[Dataset entries]
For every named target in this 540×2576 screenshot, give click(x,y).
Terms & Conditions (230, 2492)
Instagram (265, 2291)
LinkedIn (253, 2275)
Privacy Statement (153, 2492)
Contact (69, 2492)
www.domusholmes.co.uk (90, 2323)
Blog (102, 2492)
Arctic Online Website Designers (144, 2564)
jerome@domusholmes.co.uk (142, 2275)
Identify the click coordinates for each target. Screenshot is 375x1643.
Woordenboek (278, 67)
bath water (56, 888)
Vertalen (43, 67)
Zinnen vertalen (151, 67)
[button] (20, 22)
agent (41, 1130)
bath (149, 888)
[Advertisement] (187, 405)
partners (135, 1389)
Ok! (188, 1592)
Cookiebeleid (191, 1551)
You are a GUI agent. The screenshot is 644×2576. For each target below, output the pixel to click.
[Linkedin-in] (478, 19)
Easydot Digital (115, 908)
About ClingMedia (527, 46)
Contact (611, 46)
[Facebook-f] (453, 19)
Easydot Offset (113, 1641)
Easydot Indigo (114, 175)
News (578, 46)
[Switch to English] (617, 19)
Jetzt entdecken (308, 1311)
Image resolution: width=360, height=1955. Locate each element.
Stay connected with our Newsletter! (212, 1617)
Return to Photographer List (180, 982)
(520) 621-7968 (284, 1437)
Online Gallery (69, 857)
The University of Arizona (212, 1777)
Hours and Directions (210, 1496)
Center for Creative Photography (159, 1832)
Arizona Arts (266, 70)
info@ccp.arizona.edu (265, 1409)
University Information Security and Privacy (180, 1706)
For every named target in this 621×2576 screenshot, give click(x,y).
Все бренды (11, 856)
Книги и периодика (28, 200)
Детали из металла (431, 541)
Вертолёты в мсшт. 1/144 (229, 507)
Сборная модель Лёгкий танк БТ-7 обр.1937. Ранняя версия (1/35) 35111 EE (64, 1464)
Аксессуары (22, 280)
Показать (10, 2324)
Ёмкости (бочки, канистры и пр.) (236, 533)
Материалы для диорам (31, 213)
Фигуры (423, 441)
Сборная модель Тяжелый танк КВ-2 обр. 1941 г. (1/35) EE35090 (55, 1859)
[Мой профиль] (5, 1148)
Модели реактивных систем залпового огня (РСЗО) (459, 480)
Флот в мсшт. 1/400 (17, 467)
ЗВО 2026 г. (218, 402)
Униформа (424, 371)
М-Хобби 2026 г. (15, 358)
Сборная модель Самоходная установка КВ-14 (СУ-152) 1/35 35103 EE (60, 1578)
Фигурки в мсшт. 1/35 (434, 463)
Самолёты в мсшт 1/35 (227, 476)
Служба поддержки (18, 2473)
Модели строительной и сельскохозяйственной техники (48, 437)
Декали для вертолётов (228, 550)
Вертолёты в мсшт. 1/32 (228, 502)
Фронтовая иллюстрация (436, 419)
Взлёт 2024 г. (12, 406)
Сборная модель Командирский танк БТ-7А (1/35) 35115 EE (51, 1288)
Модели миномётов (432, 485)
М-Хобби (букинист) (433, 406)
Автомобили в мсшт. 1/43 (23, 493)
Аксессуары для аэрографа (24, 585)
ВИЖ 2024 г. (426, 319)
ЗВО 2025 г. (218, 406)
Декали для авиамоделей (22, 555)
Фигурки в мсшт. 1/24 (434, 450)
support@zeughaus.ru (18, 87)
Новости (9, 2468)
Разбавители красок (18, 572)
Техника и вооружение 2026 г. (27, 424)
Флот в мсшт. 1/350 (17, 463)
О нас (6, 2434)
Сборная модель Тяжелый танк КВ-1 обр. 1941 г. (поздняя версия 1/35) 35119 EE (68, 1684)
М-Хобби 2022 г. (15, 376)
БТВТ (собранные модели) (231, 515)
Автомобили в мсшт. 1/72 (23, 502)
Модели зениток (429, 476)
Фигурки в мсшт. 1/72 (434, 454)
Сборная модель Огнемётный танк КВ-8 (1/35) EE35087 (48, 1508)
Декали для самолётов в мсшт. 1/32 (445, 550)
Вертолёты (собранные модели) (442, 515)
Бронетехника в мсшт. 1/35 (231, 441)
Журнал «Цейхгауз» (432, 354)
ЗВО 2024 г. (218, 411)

# Your objective
Copy out only the lines of the records above from the one with "Terms & Conditions (230, 2492)" through the one with "bath (149, 888)", exactly as they stand, both included.

# Solution to this problem
Terms & Conditions (230, 2492)
Instagram (265, 2291)
LinkedIn (253, 2275)
Privacy Statement (153, 2492)
Contact (69, 2492)
www.domusholmes.co.uk (90, 2323)
Blog (102, 2492)
Arctic Online Website Designers (144, 2564)
jerome@domusholmes.co.uk (142, 2275)
Identify the click coordinates for each target. Screenshot is 375x1643.
Woordenboek (278, 67)
bath water (56, 888)
Vertalen (43, 67)
Zinnen vertalen (151, 67)
[button] (20, 22)
agent (41, 1130)
bath (149, 888)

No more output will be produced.